Spostiamoci adesso in Italia. Al Ministero dello Sviluppo Economico (MISE), titolari del quale sono stati negli ultimi 15-20 anni i rappresentanti di Governi prima di centro-destra e poi, negli ultimi 10, di centro-sinistra (con la breve parentesi del Governo tecnico Monti), il buon Luigi Di Maio, responsabile dello strategico Dicastero, si trova in questi stessi giorni ad affrontare un difficile negoziato con la Whirlpool, (multinazionale americana che ha assorbito illo tempore la nostrana Indesit), per scongiurare la chiusura dello stabilimento di Napoli e la cassa integrazione per centinaia di lavoratori partenopei.

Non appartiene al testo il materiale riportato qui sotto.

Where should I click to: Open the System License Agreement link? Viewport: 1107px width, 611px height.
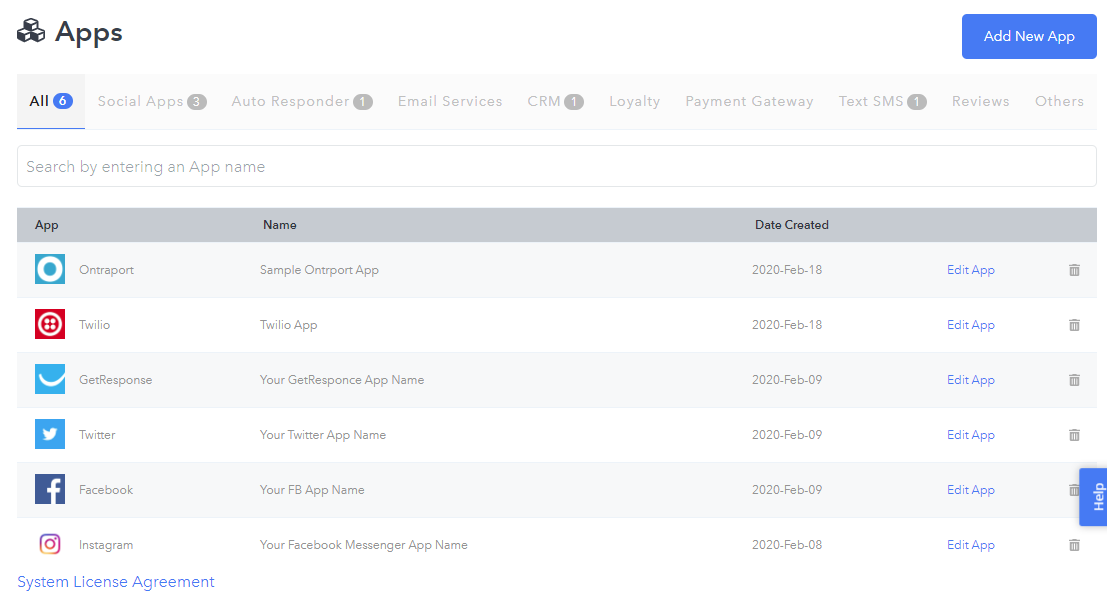116,582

E, a quanto sembra, stando alle sue dichiarazioni, l’unica freccia al suo arco per vincere questo difficile negoziato e far desistere il gigante americano degli elettrodomestici dai suoi propositi di chiusura per delocalizzare altrove, è quello di chiedere indietro le decine di milioni di euro sganciati dallo Stato italiano per convincere Whirlpool a rilevare l’Indesit. Altro che debito pubblico troppo alto, spread, stabilità politica dei Governi, volatilità dei mercati azionari e tigri asiatiche d’assalto. Gli investitori stranieri in Italia ce li compriamo o, per dirla più elegantemente, siamo noi che investiamo su di essi a suon di soldoni e con scarsa lungimiranza.

Se poi dietro queste prassi, vietate dall’Europa quando applicate alle aziende nazionali in quanto aiuto di Stato, ma consentite per le benefattrici multinazionali che “salvano” le aziende decotte, ci siano contropartite di rilevanza penale, questo lo lasciamo indagare alle Procure della Repubblica. Stando alle pratiche sugli scaffali stracolmi degli Uffici giudiziari però e che spesso salgono alla ribalta delle cronache, qualcosa di più di un sospetto è lecito nutrirlo.

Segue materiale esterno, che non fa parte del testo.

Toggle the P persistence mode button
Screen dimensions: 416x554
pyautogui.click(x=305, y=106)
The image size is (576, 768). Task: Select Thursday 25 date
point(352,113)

Due esempi, si dirà, quello francese e quello italiano, di due realtà produttive diverse che accadono in due Paesi diversi. Proprio questo è il punto centrale. Due Paesi diversi con un diverso modo d’intendere, e modalità diverse di difendere la propria sovranità nazionale che ancora oggi non è una parolaccia. La prossima volta, se ci sarà occasione, metteremo a confronto dei due Stati anche il modo di gestire, o far gestire, le proprie autostrade. La tragedia del ponte Morandi a Genova, non l’abbiamo dimenticata.